Well if we thought reporting the results of our survey of residential furniture manufacturers and distributors last month was a bit difficult, who knew what this month’s report would mean. We wish we could get more current information, but it just takes us to the end of the second month to get the participant results. So once again we will be brief with the results of the survey and only briefly mention the national results, as realistically all of this is old news. As we had heard, 2020 started off pretty well through February and even the first part of March. New orders in February were up 6% over February 2019 making year to date orders up 4% over last year. About two-thirds of the participants reported increased orders.
Shipments were up 4% over February 2019 after a 3% decline in January (January 2018 compared to a very strong January 2017). Year to date, shipments were about flat with last year with just over one-half of the participants reporting increases.
Backlogs increased 2% over January and were 10% higher the February 2019. That was a good thing as when things slowed in March, there were some backlogs to work down, even though there were some cancellations.
Receivable and inventory levels were both in pretty good shape as inventories had dropped 4% from January and were only 3% up from February 2019. Factory and warehouse employees and payrolls were both in line with the then current conditions. Factory and warehouse payrolls were up 2% year to date, again pretty much in line.
Nationally, most of the reports in March were beginning to reflect the effects of the coronavirus. Consumer confidence in April fell again after a decline in March. The 90-point drop in the Present Situation Index was the largest on record. The Conference Board’s Leading Economic Index declined 6.7% in March, that being the largest decline in the 60-year history.

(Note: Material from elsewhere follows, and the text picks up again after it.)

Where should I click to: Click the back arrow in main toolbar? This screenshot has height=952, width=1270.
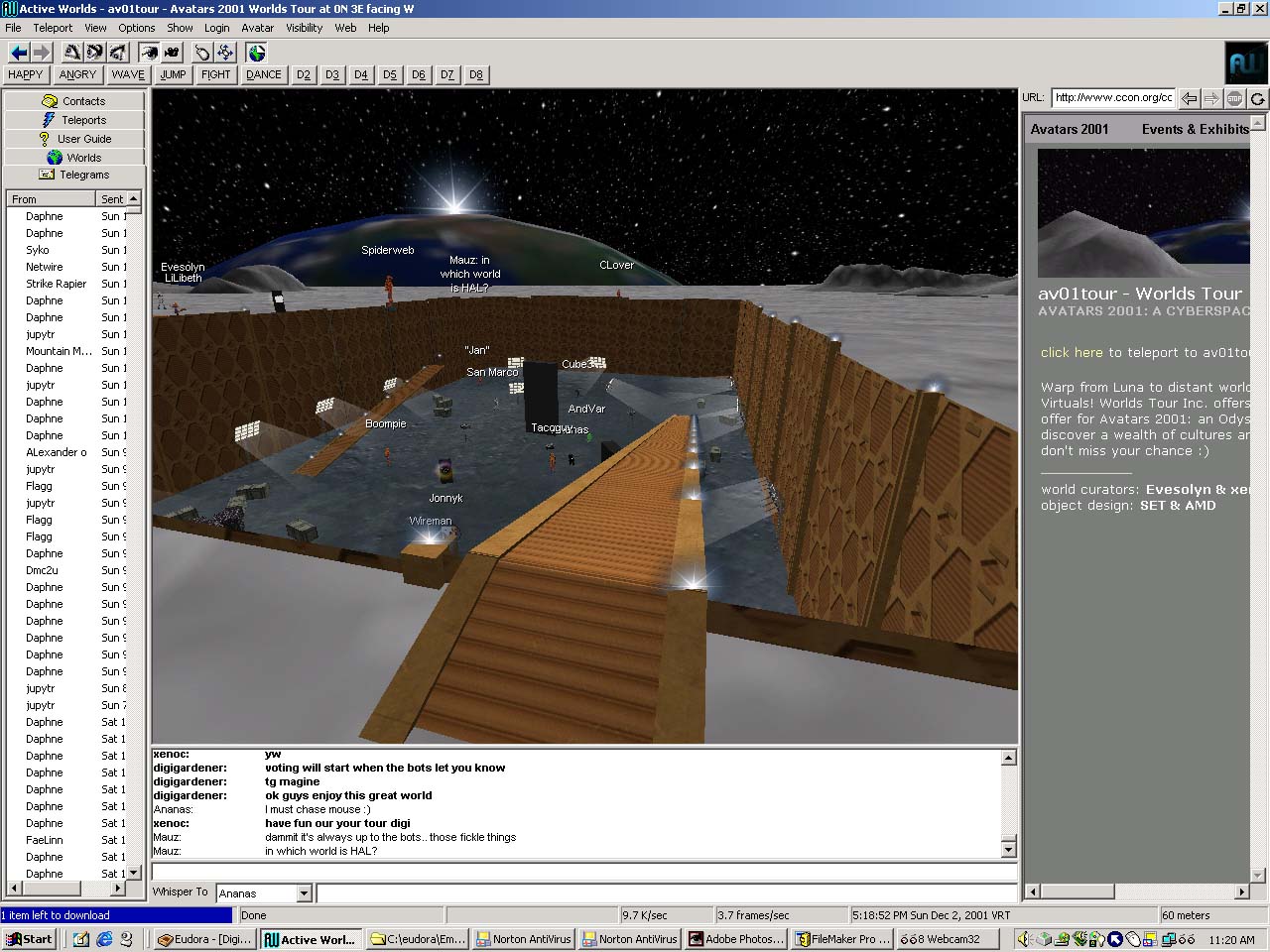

Existing-home sales fell in all four regions of the country though prices remained steady. New house sales were down 15.4% in March from February. Sales were down in all regions except the South where they were up 1.3%. Housing starts were down 22.3% from February. Retail sales in March were down 8.7% from February and 6.2% from March 2019. Sales at furniture and home furnishings stores were down 25% from March 2019 on an adjusted basis and down 4.3% year to date.
Consumer prices were down, driven primarily by a drop in the gasoline index. And the Advance estimate for GDP that just came out noted a decrease of 4.8% for the first quarter, obviously affected by the “stay-at-home” orders starting in March.
We have asked several people for possible comments on what to say in this issue of Furniture Insights. So far, the best comments that could be printed are “Good luck.” Seriously, what do you say? It is really hard to make an overall statement. Some of you, in places when you could, have been able to work at least on a limited schedule based on backlogs or designer orders or limited retail by appointment. Other have developed some health care products whether furniture or masks. And many of you have applied for the Payroll Protection Program loans and have experienced all sorts of fun with that everchanging exercise and its various interpretations. Hopefully, with the second wave of funding, most of you who qualified have been able to get some relief through those funds or the other loan program, deferred payroll tax payments, or other options.
Some states are opening back up. We hope not too soon. We know everyone really wants to get back to work. We do think it is going to be a while before we hit “normal” again, whatever that may look like. While some think the economy will come back strong and quickly, we are not sure how “quickly” that will be. As accountants are usually on the conservative side, we would suggest you plan on a slower recovery. Preparing for less business and getting a lot more is much better than assuming business back to pre-March levels and it not happening.
We are sorry there will be no spring High Point Market, but we think that was a wise choice. We hope that by the time our May letter comes out and likely reveals weak March results, we will have a better idea of a go-forward plan. In the meantime, stay safe and careful.